**Speaker**：**Cuibo Jiang**

**Abstract**:

We give a complete classification and characterization of OZ-type vertex operator algebras generated by Ising vector of $\sigma$-type. Furthermore we prove that all these vertex operator algebras are rational, $C_2$-cofinite and unitary, with which we prove that the classification theorem of 3-transposition groups $G_{\frac{1}{2},\frac{1}{2}}$ realizable by vertex operator algebras, given by Matuo, still holds without the positivity assumption. This is a joint work with Ching-Hung Lam and Hiroshi Yamauchi.

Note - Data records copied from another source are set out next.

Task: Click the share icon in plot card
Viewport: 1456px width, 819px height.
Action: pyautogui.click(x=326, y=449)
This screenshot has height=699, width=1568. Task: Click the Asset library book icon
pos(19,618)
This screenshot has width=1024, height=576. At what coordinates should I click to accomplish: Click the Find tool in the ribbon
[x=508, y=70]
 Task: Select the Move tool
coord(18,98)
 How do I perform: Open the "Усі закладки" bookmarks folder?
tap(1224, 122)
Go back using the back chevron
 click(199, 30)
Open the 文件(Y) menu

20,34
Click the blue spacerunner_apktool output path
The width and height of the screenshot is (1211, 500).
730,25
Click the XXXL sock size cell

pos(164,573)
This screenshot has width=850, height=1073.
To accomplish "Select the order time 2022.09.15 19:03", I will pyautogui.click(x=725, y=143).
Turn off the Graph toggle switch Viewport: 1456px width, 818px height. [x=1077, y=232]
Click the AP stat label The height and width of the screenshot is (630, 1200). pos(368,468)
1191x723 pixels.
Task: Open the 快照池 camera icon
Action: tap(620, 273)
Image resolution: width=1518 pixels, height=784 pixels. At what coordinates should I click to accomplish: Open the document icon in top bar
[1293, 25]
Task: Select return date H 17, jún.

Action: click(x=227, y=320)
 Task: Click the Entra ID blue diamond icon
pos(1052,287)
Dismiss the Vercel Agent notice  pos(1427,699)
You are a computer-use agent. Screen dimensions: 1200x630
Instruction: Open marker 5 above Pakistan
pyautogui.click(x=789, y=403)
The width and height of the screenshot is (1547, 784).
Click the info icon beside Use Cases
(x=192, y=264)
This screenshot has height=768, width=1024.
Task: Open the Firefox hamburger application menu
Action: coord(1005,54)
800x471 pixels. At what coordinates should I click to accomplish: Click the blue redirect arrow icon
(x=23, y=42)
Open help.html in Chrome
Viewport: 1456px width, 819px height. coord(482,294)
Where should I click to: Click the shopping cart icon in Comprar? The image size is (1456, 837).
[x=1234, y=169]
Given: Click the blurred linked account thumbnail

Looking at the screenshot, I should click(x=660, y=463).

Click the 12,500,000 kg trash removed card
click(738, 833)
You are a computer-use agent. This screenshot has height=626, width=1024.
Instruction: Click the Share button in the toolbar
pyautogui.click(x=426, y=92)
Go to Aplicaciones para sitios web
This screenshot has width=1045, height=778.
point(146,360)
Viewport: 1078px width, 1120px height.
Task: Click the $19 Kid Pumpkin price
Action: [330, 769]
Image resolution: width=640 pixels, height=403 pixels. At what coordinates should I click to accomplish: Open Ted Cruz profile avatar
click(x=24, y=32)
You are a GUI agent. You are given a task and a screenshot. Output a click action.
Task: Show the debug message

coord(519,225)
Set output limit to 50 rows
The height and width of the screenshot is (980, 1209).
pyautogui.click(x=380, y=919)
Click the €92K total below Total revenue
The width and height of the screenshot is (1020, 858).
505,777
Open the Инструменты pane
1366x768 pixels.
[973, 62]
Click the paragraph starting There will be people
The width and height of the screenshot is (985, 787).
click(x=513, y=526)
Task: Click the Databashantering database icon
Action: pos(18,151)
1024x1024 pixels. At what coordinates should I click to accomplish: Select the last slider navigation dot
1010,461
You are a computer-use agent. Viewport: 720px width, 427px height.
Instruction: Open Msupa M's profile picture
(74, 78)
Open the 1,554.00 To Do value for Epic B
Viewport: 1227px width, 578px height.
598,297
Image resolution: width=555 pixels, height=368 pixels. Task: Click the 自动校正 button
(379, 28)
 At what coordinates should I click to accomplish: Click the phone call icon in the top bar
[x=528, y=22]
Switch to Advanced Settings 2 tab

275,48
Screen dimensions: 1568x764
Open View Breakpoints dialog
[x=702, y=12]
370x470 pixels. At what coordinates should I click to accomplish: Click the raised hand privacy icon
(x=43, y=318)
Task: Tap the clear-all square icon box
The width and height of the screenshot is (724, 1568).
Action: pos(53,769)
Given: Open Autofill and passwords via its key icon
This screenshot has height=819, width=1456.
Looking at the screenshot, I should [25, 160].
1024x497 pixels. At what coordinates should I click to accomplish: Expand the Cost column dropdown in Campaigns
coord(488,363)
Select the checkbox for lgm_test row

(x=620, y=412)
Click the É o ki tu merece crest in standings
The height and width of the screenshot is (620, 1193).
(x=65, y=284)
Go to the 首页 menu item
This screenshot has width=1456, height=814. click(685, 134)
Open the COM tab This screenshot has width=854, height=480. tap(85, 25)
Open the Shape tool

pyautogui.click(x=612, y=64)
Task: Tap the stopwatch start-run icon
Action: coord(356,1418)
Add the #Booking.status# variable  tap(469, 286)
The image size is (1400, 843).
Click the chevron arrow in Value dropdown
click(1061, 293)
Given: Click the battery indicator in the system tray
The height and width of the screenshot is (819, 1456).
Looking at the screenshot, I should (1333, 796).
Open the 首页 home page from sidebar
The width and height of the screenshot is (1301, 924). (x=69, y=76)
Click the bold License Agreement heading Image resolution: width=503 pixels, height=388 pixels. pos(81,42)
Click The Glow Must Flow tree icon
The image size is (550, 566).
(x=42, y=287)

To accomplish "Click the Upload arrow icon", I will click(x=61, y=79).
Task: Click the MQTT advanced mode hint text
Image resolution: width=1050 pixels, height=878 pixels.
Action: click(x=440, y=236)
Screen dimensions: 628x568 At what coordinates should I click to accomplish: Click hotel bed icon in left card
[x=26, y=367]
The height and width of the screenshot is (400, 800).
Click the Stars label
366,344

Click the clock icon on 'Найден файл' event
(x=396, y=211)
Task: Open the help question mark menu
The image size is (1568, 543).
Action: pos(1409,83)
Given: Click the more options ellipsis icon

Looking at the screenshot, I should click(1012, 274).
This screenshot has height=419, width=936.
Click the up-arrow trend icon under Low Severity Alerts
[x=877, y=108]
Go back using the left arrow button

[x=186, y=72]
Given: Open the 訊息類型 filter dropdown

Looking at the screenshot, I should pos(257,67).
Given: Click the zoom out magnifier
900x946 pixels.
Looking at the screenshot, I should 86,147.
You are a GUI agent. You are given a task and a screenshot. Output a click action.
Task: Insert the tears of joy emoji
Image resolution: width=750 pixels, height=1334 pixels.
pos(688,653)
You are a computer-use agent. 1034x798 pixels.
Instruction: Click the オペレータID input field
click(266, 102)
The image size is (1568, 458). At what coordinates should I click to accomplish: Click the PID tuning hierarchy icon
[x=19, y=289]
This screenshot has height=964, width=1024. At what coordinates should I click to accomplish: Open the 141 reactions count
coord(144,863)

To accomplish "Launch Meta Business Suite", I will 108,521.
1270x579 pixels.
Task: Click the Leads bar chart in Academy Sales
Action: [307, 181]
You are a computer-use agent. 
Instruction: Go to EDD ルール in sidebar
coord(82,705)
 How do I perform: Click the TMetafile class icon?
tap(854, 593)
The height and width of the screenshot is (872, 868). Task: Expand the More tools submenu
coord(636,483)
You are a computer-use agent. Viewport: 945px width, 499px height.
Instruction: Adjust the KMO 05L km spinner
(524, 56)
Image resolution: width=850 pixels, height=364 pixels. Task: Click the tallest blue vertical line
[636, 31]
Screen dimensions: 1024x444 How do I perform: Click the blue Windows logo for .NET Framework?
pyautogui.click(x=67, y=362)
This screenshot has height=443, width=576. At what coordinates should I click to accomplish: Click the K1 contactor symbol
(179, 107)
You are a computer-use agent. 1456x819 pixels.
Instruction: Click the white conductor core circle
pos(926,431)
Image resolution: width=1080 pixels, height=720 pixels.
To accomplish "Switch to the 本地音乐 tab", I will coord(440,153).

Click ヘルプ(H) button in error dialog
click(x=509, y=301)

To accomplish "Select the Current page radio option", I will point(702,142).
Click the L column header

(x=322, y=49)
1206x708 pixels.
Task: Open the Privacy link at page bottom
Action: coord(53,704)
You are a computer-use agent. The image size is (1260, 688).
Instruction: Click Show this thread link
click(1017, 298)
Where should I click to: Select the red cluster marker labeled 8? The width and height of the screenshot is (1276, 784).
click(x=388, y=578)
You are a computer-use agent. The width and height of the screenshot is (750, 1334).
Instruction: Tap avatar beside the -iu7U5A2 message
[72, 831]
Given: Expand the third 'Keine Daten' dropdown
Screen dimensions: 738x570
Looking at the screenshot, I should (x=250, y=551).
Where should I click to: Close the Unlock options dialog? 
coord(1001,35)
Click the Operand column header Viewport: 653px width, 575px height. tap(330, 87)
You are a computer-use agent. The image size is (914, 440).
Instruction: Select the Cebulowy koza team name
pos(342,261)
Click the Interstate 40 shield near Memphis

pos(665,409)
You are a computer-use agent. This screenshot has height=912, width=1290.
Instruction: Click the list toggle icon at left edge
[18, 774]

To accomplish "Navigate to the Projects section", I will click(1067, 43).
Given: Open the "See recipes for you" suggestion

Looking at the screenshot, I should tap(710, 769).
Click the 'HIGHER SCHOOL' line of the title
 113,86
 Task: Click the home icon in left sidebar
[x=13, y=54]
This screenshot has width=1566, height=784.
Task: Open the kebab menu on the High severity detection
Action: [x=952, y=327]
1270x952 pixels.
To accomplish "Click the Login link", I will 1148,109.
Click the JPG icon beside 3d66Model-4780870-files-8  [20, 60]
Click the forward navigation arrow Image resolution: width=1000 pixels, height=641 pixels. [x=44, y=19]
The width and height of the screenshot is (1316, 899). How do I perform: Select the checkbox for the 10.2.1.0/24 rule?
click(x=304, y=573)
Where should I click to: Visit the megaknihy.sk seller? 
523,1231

**Time: ****January 10**^{th}15:00

**Venue：****Lecture Hall,Beiyan, School of Mathematics and Statistics**

**Speaker Introduction:**

Cuibo Jiang is a professor in the School of Mathematics Science, Shanghai Jiao Tong University. He mainly studies vertex operator algebra and theory of Lie algebra. He has published more than 40 papers in Adv. Math., Math. Z., J. Alg., Bull. Inst. Math. Acad. Sin. , Comm.Math.Phys., J. Math. Phys., Proc. London Math. Soc., Trans. AMS., Contemp. Math., and other international academic journals . He has presided 8 NSFC Projects.